Why Does Calvinism Matter? [Part 1: The Bible] [Part 2: Evangelism and Global Missions] [Part 3: The Will of Christ] [Part 4: The Priestly Work of Christ] [Part 5: Western Civilization] [Part 6: Science and Psychology] [Part 7: The Gospel] [Part 8: Social Ministry] [Part 9: Cooperation Among Baptist Churches] [Part 10: The Cosmological Argument for God's Existence] [Part 11: Biblical Theology]
One unusual thing about some Southern Baptist theology is that it so strongly affirms the doctrine of eternal security but denies unconditional election. This is strange because in most of the places where the Bible affirms eternal security, it also affirms unconditional election. According to the Scriptures, unconditional election and eternal security are like two bookends of the Christian life.
Theology that affirms eternal security but denies unconditional election is also unusual because those who affirm eternal security but deny unconditional election must say either (1) that Christians lose some of their freedom after they are saved so that they can never again choose to reject Christ, or (2) that Christians retain the freedom to reject Christ after salvation, while still remaining saved and on their way to heaven, which is what no-Lordship Dispensationalism teaches. Both implications seem inconsistent Scripture.
I submit that Calvinism matters because the doctrine of eternal security is only biblically and logically maintained when it is rooted in the Bible's doctrines of unconditional election and effectual calling. Consider the following passages of Scripture that link unconditional election and eternal security.
“All that the Father gives Me will come to Me, and whoever comes to Me, I will never cast out” (Jn 6:37).
“And this is the will of Him who sent Me, that I should lose nothing of all that He has given Me, but raise it up on the last day” (Jn 6:39).
“No one can come to me unless the Father who sent Me draws him. And I will raise him up on the last day” (Jn 6:44).
“And those whom He predestined He also called, and those whom He called He also justified, and those whom He justified He also glorified” (Rom 8:30).
“[Christ] will sustain you to the end, guiltless in the day of our Lord Jesus Christ. God is faithful by whom you were called into the fellowship of His Son, Jesus Christ our Lord” (1 Cor 1:8-9).
“He chose us in Him before the foundation of the world . . . In Him, we have obtained an inheritance, having been predestined according to the purpose of Him who works all things according to the counsel of His will . . . [the Holy Spirit] is the guarantee of our inheritance until we acquire possession of it, to the praise of His glory” (Eph 1:3-14).
“And I am sure of this, that He who began a good work in you will bring it to completion at the day of Jesus Christ” (Phil 1:6).
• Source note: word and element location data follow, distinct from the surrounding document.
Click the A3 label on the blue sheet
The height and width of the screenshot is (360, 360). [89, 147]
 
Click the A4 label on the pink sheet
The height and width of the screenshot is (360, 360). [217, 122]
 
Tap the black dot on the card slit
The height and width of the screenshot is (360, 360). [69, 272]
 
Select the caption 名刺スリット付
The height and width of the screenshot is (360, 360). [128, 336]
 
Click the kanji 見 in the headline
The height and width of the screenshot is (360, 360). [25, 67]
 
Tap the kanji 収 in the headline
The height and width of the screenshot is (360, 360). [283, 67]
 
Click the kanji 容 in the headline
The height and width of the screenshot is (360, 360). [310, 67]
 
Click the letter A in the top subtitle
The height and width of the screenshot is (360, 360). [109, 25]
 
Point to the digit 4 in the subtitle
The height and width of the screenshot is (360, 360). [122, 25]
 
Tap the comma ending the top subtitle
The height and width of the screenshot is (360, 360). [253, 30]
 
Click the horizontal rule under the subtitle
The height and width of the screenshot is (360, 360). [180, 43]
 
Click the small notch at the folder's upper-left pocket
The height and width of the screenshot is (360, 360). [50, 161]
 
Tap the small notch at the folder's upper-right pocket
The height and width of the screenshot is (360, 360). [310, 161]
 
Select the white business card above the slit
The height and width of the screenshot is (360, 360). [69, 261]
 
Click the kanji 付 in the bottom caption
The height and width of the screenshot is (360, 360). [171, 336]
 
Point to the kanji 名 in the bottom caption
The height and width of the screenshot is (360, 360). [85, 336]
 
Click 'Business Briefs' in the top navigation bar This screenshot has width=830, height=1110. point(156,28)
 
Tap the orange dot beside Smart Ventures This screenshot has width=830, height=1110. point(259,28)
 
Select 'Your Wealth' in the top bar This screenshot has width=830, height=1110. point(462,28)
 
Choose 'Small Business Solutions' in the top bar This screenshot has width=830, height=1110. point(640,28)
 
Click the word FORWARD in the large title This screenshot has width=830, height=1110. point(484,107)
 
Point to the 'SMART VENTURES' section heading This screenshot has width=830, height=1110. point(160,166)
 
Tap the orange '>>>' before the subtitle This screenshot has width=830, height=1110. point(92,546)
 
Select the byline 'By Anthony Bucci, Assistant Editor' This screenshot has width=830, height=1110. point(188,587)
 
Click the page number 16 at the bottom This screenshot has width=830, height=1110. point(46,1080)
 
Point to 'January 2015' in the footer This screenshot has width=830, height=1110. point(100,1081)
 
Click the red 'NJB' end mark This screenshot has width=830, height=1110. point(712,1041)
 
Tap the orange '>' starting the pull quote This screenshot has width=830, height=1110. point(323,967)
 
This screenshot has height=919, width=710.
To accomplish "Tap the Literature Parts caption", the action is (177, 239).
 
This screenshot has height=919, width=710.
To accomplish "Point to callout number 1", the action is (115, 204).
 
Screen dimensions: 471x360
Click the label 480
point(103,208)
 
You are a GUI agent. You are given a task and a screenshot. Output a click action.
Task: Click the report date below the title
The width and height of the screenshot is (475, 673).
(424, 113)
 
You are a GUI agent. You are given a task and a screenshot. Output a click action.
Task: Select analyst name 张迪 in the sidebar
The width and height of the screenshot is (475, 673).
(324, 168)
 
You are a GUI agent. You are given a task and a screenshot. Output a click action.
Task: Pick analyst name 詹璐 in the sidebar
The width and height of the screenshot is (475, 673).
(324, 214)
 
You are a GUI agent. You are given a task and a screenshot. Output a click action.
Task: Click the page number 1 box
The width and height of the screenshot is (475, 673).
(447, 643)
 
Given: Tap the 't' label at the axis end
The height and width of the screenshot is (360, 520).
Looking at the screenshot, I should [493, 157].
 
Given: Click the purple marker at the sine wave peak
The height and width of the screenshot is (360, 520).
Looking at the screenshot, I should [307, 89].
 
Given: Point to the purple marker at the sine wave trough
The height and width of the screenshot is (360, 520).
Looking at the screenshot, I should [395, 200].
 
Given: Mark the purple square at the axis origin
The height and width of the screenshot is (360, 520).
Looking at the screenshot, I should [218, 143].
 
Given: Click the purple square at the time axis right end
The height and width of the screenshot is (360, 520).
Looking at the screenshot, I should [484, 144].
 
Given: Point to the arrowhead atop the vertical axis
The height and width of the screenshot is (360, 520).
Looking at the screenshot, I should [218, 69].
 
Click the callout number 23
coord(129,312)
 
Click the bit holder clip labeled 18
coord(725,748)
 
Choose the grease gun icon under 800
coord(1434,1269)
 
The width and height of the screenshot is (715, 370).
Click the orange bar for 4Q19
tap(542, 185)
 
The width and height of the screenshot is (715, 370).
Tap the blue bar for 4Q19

“Now may the God of peace Himself sanctify you completely, and may your whole spirit and soul and body be kept blameless at the coming of our Lord Jesus Christ. He who calls you is faithful; He will surely do it” (1 Thess 5:23-24).
“To those who are elect . . . He has caused us to be born again to a living hope . . . who by God's power are being guarded through faith for a salvation ready to be revealed in the last time” (1 Pet 1:1-5).
So, from a biblical perspective, unconditional election and irresistible grace (effectual calling) go together with eternal security. It seems odd, biblically, that anyone would wish to affirm one without the other. The effort to separate the two does not appear to grow out of the Bible's own theological categories.
A Sincere Question for Non-Calvinistic Southern Baptists
If you are a non-Calvinist but affirm eternal security, do you also affirm that human beings lose their freedom of choice (to reject Christ) after conversion? Or do you take the route of no-Lordship Dispensationalism and say that true Christians may reject Christ but still go to heaven when they die?